Na época, os movimentos de defesa do meio ambiente se fortaleciam em vários países. Aqui vou falar de dois personagens que eu conheci. Em Porto Alegre, o agrônomo gaúcho José Lutzenberg ensinava a população os primeiros passos para proteger a natureza. No meio da Floresta Amazônica, em Xapuri, pequena cidade no interior do Acre, Francisco Alves Mendes Filho, o Chico Mendes, seringueiro, sindicalista e ambientalista, organizava o chamado “empate”, que consistia em um grupo de pessoas que abraçavam as árvores impedindo que fossem derrubadas para abrir espaço para a criação de gado. Chico Mendes convenceu a direção do Banco Mundial a não financiar mais a derrubada da Floresta Amazônica. Em 22 de dezembro de 1988, ele foi tocaiado e morto na sua casa em Xapuri. Esses dois personagens conseguiram frear o processo de destruição em alta escala dos recursos naturais que vinha acontecendo no Brasil. O conhecimento de todo esse processo que descrevi pode e deve ser aprofundado pelos jovens repórteres que estão envolvidos na cobertura do dia a dia nas redações.
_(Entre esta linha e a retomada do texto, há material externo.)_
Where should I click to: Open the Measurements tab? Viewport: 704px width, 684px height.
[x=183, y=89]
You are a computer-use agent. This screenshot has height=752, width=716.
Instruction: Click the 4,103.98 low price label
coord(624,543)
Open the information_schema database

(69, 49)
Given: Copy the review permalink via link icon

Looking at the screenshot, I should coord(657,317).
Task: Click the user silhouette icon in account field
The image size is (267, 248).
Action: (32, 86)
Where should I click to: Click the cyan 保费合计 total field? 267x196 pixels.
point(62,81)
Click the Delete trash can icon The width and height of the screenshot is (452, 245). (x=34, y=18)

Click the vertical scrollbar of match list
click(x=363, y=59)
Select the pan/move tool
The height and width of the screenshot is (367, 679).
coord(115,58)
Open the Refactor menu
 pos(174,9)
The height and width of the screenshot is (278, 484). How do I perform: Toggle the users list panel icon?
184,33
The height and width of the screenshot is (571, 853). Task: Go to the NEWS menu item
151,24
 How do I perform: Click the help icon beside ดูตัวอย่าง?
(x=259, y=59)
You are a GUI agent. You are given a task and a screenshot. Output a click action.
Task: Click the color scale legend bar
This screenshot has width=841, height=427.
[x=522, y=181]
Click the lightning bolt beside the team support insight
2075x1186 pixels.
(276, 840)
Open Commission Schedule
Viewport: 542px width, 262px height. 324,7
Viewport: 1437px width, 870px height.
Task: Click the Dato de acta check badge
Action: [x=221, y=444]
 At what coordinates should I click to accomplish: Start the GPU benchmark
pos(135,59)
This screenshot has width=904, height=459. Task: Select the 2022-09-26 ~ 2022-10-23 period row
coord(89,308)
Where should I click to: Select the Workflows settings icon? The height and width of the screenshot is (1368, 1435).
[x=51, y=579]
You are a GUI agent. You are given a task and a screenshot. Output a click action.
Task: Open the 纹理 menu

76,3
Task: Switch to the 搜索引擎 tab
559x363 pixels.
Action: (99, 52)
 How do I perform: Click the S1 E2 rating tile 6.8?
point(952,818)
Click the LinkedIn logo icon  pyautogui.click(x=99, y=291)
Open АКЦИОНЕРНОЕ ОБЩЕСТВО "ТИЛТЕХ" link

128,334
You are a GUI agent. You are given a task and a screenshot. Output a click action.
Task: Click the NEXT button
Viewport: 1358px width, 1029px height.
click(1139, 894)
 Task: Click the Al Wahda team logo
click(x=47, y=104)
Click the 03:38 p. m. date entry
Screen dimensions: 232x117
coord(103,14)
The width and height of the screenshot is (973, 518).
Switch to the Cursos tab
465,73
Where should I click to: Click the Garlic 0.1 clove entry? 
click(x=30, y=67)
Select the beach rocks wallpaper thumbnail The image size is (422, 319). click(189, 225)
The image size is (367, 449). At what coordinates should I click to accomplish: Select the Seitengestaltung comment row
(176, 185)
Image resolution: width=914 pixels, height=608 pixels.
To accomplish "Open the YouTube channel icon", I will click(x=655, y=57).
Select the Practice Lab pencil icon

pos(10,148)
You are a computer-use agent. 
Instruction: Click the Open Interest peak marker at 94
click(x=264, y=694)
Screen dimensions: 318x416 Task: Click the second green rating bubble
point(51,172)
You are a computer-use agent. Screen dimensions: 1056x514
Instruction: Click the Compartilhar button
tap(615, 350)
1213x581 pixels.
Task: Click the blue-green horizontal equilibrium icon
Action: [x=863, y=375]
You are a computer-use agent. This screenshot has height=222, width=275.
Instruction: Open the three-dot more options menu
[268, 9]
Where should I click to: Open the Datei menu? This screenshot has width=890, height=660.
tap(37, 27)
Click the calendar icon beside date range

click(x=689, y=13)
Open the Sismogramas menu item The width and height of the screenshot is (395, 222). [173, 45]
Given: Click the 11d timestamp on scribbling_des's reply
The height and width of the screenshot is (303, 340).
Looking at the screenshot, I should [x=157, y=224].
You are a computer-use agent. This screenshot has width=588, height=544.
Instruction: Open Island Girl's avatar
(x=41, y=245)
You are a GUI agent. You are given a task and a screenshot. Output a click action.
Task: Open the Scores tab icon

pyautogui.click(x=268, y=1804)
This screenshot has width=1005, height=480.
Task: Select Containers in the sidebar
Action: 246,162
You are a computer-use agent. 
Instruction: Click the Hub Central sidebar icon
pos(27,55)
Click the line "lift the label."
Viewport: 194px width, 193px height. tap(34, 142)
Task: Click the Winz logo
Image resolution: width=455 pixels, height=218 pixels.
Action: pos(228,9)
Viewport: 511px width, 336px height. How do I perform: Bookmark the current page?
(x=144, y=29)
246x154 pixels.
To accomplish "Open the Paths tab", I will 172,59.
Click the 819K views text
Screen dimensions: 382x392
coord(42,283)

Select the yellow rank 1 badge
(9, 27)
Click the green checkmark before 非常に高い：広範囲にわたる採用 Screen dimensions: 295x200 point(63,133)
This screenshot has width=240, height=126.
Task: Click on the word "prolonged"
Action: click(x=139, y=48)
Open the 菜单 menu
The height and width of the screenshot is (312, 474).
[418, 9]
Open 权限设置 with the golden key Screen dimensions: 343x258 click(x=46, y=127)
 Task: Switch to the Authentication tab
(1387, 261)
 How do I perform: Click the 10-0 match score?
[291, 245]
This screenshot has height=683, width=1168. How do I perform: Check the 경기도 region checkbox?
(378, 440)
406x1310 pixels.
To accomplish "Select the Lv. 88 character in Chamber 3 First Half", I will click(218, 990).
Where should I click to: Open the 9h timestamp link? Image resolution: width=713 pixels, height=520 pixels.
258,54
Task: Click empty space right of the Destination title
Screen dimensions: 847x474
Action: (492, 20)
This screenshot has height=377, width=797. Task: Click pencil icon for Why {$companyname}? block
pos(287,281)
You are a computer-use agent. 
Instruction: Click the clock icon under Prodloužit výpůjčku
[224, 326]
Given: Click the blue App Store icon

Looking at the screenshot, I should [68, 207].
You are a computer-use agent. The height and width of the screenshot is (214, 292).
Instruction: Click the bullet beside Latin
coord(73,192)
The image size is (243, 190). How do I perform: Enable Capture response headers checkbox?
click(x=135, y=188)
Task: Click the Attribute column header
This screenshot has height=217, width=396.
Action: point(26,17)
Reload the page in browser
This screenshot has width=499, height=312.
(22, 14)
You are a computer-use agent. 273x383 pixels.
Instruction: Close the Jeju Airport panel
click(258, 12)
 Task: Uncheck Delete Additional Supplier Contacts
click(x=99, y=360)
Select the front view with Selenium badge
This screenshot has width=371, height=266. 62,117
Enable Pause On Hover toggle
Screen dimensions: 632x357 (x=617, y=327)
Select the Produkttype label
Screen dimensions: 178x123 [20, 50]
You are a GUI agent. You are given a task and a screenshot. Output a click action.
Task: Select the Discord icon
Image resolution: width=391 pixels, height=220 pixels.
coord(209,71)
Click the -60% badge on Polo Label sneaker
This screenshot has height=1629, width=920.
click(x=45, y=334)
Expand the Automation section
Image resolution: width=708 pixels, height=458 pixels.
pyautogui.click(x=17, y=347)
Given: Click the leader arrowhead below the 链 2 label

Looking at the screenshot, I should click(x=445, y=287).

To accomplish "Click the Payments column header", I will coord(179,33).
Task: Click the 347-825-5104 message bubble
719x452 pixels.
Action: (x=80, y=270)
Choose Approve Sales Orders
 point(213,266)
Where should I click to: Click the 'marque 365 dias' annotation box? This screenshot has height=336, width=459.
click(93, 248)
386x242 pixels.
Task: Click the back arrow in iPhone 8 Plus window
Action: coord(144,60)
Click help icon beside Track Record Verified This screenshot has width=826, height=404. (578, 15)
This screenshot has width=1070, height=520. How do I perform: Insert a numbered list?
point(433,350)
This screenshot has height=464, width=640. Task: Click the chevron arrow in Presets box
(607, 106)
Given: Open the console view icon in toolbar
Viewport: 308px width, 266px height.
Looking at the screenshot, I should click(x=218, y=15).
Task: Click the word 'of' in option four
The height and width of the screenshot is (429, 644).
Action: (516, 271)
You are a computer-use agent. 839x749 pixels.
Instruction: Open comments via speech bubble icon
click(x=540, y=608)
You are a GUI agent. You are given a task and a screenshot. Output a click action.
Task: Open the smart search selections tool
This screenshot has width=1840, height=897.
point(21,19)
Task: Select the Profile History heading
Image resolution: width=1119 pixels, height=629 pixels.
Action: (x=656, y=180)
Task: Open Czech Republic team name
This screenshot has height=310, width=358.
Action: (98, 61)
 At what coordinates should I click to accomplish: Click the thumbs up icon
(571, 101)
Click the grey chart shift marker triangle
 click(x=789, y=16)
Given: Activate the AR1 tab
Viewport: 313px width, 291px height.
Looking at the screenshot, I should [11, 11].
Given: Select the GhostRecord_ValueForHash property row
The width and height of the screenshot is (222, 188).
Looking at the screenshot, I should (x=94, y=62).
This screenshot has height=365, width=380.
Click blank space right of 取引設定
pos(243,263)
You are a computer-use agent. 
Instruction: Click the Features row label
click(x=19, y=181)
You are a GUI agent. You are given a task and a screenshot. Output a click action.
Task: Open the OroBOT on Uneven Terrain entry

Por estarem no centro das mudanças climáticas. No início de maio, publiquei o post Novo normal do clima instala a rotina das tragédias no território gaúcho. Para concluir a nossa conversa vou citar Lutzenberg. Lembro-me de que ele era motivo de risos quando alertava sobre o que vinha por aí se o meio ambiente não fosse respeitado. Uma vez estive no sítio que ele tinha em Pantano Grande, no interior do Rio Grande do Sul. Durante horas e horas de conversa, Lutz, como era conhecido, reclamou dos repórteres que, na maioria das vezes, transformavam os assuntos ambientais em meras notas de pé de página. Nos dias atuais, as tragédias provocadas pelas mudanças climáticas estão nas capas dos jornais ao redor do mundo. Tudo o que está acontecendo no Rio Grande do Sul, em particular na Região Metropolitana de Porto Alegre, chegou para ficar nas manchetes. É o que, nas redações dos tempos das máquinas de escrever, chamávamos de “ironia da história”.